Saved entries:
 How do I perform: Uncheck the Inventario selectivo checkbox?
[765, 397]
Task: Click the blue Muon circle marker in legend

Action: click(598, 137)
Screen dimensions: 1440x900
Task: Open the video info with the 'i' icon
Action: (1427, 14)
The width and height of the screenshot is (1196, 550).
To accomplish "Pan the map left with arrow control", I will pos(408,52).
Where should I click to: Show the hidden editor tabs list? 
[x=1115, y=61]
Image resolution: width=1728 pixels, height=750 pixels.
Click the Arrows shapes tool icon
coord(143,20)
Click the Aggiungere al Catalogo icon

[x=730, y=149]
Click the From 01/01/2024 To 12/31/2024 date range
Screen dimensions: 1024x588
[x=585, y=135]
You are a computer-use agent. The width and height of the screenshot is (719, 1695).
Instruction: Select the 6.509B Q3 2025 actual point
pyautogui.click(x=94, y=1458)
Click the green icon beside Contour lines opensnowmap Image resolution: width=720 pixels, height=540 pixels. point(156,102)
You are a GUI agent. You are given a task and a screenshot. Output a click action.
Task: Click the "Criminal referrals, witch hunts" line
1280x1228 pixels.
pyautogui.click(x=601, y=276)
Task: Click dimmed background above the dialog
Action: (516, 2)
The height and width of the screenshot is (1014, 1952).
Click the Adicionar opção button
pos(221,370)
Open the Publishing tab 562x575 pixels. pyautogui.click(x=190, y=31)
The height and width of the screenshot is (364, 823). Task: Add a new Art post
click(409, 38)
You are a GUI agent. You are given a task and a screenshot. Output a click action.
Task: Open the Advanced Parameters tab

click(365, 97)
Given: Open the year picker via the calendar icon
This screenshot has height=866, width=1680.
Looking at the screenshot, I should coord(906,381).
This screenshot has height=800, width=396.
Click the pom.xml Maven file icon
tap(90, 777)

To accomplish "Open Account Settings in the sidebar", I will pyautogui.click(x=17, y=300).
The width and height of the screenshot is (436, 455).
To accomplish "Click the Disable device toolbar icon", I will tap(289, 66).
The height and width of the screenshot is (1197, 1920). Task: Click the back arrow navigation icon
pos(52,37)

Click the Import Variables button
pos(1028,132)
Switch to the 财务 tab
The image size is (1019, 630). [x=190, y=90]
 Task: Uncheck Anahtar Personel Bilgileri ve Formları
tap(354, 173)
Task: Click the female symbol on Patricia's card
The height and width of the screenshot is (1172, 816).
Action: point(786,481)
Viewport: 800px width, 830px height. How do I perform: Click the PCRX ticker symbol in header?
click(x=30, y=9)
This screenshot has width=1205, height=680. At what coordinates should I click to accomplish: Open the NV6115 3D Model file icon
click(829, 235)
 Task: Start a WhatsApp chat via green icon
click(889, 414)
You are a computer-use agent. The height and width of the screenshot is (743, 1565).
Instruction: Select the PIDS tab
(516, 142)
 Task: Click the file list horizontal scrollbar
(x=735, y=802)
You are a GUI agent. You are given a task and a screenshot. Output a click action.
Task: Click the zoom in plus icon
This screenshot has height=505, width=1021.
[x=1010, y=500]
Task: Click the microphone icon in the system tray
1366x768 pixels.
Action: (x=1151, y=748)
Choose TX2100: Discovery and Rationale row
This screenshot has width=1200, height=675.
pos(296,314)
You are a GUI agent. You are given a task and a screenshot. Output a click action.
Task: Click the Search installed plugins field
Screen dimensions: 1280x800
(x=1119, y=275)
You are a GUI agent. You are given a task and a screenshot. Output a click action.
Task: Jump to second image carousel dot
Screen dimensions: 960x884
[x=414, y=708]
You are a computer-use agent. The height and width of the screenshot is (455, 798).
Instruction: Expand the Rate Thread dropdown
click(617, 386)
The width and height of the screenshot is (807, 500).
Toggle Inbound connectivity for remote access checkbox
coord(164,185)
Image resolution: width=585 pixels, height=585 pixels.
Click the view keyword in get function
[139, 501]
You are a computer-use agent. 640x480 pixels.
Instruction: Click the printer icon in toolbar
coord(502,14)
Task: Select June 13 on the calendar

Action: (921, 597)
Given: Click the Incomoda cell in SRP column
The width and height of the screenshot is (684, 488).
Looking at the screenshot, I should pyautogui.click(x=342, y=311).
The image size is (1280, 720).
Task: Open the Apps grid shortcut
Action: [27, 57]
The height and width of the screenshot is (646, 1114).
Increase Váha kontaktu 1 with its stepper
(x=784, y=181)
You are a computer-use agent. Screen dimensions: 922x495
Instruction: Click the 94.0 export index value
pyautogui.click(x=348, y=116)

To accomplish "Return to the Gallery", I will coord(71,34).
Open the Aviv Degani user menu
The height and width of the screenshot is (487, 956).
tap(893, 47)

§ What you have to do
Among the lines above, find those with the string "will" and copy them.

§ Answer space
To accomplish "Pan the map left with arrow control", I will pos(408,52).
To accomplish "Open Account Settings in the sidebar", I will pyautogui.click(x=17, y=300).
To accomplish "Click the Disable device toolbar icon", I will tap(289, 66).
To accomplish "Return to the Gallery", I will coord(71,34).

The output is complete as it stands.